# Instant relief with Ciprofloxacin



## Brad Soltani Arabshahi

Short but thorough:

*3 years ago*

Symptoms:


Abdominal pain and cramping to the point that I'd cry in tears
Usual antiacid/IBS prescription - ineffective
ACCIDENTALLY treated with Ciprofloxacin
My doctor's guess: Maybe it was Diverticulitis

4 months later: All symptoms are back

Started my own treatment:


On Cipro again
Tried drinking and enema of H2O2 (Be very careful: Wrong protocol = death or cancer)
Tried Colon Hydrotherapy (not that effective)
Tried supplementation of Probiotics, enzymes,omega3, vitamin C, fiber and garlic (Not effective)
Tried losing weight (40 pounds) - very effective = IBS gone for 2 years

*1 month ago:*


IBS came back with all the above symptoms
Tried "Trikatu" powder after each meal + "Triphala churna" before bed - Excellent remedy to ease pain but not so much for bloating - Instant pain relief
On Cipro - Bloating is gone within "1 day"!!??

*Why am I here?*


Is it normal to get relief from Ciprofloxacin so fast? What does it mean?
Is it going to come back? If yes, why and how can I prevent it. [I know there must be a way, because, IT TOOK 2 FREAKING YEARS FOR THE DISEASE TO COME BACK, 2 YEARS!!!! the body must have ways to manage. BUT HOW??
I do not believe in any relationship between IBS and being a good boy (Cognitive Behavioral Therapy) or filling your intestines with GM probiotics.

Anyone?

Cheers


----------



## CanadianGuy

I had an unrelated infection in my lip last year and if I'm not mistaken the doctor gave me 2 week course of cipro for it and not only did the infection in my lip go down but I felt better for a few months afterwards until another doctor wanted me to start taking the PPI Tecta and then within a week the symptoms came back...

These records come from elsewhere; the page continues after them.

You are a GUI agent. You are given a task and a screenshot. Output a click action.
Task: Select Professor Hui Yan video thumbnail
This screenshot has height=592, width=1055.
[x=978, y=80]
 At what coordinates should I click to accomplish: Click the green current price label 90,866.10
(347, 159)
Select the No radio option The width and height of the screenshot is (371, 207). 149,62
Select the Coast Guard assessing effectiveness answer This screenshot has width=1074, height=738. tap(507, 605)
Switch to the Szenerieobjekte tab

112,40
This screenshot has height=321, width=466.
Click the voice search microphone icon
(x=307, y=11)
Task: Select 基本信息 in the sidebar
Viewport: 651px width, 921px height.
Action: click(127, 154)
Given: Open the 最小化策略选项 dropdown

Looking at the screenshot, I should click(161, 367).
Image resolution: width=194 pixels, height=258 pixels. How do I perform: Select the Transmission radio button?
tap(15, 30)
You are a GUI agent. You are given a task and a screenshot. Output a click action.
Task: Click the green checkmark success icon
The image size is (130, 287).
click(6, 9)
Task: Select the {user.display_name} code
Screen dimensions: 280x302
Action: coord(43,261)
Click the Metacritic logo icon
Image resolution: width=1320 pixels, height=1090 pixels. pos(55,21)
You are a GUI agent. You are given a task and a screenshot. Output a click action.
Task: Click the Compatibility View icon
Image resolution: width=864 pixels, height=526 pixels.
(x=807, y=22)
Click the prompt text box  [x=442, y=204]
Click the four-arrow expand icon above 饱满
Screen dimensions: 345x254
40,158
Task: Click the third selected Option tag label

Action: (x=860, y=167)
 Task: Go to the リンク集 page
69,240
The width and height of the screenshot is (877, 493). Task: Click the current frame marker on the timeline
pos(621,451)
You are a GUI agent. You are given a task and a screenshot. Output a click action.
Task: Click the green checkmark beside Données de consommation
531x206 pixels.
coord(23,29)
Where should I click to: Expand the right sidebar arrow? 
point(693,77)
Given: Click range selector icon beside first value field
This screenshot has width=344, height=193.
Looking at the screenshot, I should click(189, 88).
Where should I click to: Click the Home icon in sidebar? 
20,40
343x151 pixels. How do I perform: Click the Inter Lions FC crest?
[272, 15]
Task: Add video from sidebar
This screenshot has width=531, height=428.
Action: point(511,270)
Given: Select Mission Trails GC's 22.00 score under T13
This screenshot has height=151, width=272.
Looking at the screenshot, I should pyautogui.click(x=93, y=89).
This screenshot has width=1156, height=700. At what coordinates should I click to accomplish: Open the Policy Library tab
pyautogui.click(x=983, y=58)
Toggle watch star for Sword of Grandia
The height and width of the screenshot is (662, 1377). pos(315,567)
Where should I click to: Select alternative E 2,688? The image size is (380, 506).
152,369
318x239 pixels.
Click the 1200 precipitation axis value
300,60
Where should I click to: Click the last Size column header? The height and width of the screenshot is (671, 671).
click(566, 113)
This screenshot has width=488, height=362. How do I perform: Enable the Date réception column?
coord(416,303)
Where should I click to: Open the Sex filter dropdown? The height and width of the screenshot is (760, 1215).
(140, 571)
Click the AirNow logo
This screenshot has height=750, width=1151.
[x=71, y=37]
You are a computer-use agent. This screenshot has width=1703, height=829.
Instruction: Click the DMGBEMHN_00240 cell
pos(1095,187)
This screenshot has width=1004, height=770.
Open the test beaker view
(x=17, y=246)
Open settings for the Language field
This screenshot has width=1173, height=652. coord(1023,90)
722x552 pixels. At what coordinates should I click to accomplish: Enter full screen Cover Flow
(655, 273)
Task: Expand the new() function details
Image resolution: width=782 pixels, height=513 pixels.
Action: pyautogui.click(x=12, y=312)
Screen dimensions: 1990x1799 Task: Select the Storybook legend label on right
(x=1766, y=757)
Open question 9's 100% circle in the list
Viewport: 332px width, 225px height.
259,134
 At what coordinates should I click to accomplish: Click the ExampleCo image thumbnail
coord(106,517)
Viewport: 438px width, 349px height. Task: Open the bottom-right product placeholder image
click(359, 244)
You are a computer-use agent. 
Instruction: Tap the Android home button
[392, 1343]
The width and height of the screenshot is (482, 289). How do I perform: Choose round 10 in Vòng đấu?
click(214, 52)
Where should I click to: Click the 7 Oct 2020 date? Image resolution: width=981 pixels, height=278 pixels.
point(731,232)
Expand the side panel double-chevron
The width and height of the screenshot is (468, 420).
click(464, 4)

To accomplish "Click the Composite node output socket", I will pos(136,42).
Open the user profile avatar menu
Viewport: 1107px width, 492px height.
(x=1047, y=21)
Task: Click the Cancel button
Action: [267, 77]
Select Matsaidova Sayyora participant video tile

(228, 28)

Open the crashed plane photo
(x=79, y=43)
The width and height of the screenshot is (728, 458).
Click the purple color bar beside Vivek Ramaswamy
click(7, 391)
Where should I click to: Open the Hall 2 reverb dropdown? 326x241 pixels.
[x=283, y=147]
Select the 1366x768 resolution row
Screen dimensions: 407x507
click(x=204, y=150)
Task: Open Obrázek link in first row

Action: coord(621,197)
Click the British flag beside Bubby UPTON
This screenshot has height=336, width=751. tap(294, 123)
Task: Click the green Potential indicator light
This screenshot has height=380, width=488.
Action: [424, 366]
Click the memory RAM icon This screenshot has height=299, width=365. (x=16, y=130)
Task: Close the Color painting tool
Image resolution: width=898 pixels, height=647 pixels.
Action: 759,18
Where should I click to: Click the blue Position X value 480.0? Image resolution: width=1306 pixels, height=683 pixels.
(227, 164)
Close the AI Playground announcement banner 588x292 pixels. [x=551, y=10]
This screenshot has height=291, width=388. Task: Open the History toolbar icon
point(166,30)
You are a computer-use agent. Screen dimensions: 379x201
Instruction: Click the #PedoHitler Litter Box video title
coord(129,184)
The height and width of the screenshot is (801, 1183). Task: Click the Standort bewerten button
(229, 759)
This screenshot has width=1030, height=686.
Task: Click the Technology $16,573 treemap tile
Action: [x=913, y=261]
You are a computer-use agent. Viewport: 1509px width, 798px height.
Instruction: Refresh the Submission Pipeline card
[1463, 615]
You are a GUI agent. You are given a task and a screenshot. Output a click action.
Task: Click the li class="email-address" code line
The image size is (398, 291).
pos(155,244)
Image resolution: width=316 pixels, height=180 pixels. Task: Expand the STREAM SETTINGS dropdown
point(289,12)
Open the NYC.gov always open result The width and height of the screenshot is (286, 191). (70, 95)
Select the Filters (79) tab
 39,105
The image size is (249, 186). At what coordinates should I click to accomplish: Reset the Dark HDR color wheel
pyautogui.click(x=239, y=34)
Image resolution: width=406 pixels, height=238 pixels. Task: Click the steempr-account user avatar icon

This is what has brought me to where I am now, trying Rifaximin and Nystatin for 10-days to see if it does anything for me.


----------



## Brad Soltani Arabshahi

CanadianGuy, please keep us updated on Rifaximin. Cheers. (But really, why would antibiotics work so fast?!)


----------



## CanadianGuy

Yeah. If I remember correctly I was actually on a 2 week course of antibiotics, (I think it was cipro), December 2013. I remember after 1 week my swollen and infected lip (this infection mysteriously happened without cause a month after beginning Tecta) wasn't healed yet so they gave me another week worth. My IBS cooled off, but I can't say I was completely cured, I was just able to go through days and not spend the entire day thinking about it. I was told to go off of the Tecta in early January.

Then in April 2014 a doctor put me back on the Tecta PPI ONLY so that they could do a scope and see if Tecta reduced eosinophils in my esophagus that they found in October (the reason for putting me on the PPI in the first place). At the time I remember thinking why the heck do I need the PPI if I'm feeling fine right now, but I understood the doctor's logic and that he was looking to see if the PPI resulted in a better follow up endoscopy result. Within a week I was flared right up with all of the worst IBS symptoms. Worse yet the gastroenterologist decided not to do a scope so it was all for nothing! So I quit the Tecta in June, but I've been feeling just as crappy ever since.

Here's my thread that I'm updating with my rifaximin experience as I go along.

http://www.ibsgroup.org/forums/topic/189537-my-story-finally-going-to-try-rifaximin-how-do-i-make-the-most-of-it/


----------



## Brad Soltani Arabshahi

Actually, I was symptom FREE for over 2 years. Absolutely IBS free. But with all the enemas. colon hyrdotherapy, H2O2 drinking, diet change, weightloss, exercise, etc, I'm not sure which one is actually more effective than the other. I will repeat them if I have to. 2 years is a good long break I think.


----------



## CanadianGuy

I'm thinking that the colon hydrotherapy doesn't have much at all if any effect on the small intestine or SIBO, but I wonder what the impact of hydrotherapy is on the bacteria in the colon itself. I've wondered about this because I know that there is a business known for providing colon hydrotherapy in my area and I've thought about it trying it in the past.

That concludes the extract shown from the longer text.